Sea lice treatment, big in Norway and UK, eyes Faroes and Chile
The only insecticide approved for the treatment of sea lice infestations in Norway’s and Scotland’s salmon farms has received approval from authorities in the Faroe Islands and is targeting a launch in Chile later this year.
Neptune Pharma first gained marketing authorization from the U.K. Veterinary Medicines Directorate and the Norwegian Medicines Agency (NoMA) for its product Azasure (formerly Trident) in December 2013. It is the only company authorized to sell azamethiphos-based treatments in Norway and has had 100 percent of the market since April, when Benchmark Holdings ceased operations on the advice of NoMA.
The company’s position was made even stronger in May when the Norwegian Food Safety Authority (FSA) warned salmon farmers that they must stay below legal limits for sea lice or be forced to slaughter their fish.
Sales of the treatment in Norway have grown steadily this year and Adrian Endacott, CEO of Neptune Pharma, cites this success as the springboard for the company’s global expansion plans.
“Sea lice are a serious problem to salmon farmers around the world, and we are working with the industry to help tackle these parasites,” said Endacott.
The Sea Lice Research Center at Bergen University, Norway, estimates that sea lice cause EUR 300 million (USD 377.8 million) in damages annually to the aquaculture industry, particularly to producers of Atlantic salmon (Salmo salar).
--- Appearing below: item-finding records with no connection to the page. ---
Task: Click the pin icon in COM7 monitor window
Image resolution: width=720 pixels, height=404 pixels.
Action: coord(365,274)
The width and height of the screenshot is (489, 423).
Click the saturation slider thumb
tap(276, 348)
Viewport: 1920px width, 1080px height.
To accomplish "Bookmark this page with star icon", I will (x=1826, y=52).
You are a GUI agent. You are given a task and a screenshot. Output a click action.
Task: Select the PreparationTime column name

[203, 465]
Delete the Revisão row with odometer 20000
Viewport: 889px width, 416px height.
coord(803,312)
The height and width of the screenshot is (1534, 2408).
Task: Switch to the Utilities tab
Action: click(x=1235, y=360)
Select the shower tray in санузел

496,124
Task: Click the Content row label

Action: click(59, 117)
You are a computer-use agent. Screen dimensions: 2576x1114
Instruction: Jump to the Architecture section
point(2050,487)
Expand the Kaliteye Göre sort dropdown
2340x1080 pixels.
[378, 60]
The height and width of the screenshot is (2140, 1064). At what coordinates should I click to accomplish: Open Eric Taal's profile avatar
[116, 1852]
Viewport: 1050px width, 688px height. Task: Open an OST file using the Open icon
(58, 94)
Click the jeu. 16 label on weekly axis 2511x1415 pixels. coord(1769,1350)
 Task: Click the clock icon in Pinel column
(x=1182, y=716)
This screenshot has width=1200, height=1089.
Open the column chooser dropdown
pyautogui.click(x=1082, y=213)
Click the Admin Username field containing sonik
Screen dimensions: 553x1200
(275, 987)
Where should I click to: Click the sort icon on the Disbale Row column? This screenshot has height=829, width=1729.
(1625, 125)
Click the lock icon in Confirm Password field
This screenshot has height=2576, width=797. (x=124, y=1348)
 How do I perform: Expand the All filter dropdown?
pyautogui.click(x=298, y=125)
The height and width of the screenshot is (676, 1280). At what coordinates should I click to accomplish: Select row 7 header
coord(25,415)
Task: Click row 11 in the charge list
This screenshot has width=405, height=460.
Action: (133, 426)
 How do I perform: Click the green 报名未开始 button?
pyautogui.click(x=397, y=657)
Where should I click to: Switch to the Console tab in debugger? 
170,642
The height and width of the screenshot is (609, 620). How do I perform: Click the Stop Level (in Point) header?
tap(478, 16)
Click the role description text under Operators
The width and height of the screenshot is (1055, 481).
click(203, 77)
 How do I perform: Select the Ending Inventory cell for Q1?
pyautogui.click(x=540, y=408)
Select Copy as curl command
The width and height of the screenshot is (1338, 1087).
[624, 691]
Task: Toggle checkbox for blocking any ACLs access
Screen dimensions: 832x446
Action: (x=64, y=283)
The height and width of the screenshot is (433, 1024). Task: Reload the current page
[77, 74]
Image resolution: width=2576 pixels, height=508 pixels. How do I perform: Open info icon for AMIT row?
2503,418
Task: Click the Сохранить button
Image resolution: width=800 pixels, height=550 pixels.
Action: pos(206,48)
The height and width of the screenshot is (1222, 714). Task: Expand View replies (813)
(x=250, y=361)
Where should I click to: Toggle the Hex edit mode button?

Last year, Marine Harvest, the world’s leading salmon producer, spent EUR 18.5 million (USD 23.3 million) tackling the problem.
The Norwegian Ministry of Fisheries permits farms to have no more than 0.5 adult female lice on average per farmed fish. In 2010, following a severe increase in infestations the previous year, this was tightened in spring months to 0.1 lice per fish. Furthermore, if farms wish to increase in size, they must adhere to a limit of less than 0.1 lice per fish in order to increase the farm’s total biomass by a maximum of 5 percent.
Similarly, there are different spring limits in Scotland of 0.5 adult female lice from 1 February through 30 June and an average of 1 per fish from 1 July through 31 January. This is part of the industry code of good practice, which all members of the leading trades bodies — Scottish Salmon Producers’ Organisation (SSPO), the British Trout Association (BTA), and the British Marine Finfish Association (BMFA) — adhere to.
There have been calls from some U.K. stakeholders to bring parity with Norway’s spring adjustment of 0.1 lice per fish.
Neptune changed the treatment’s name from Trident to Azasure on 30 September.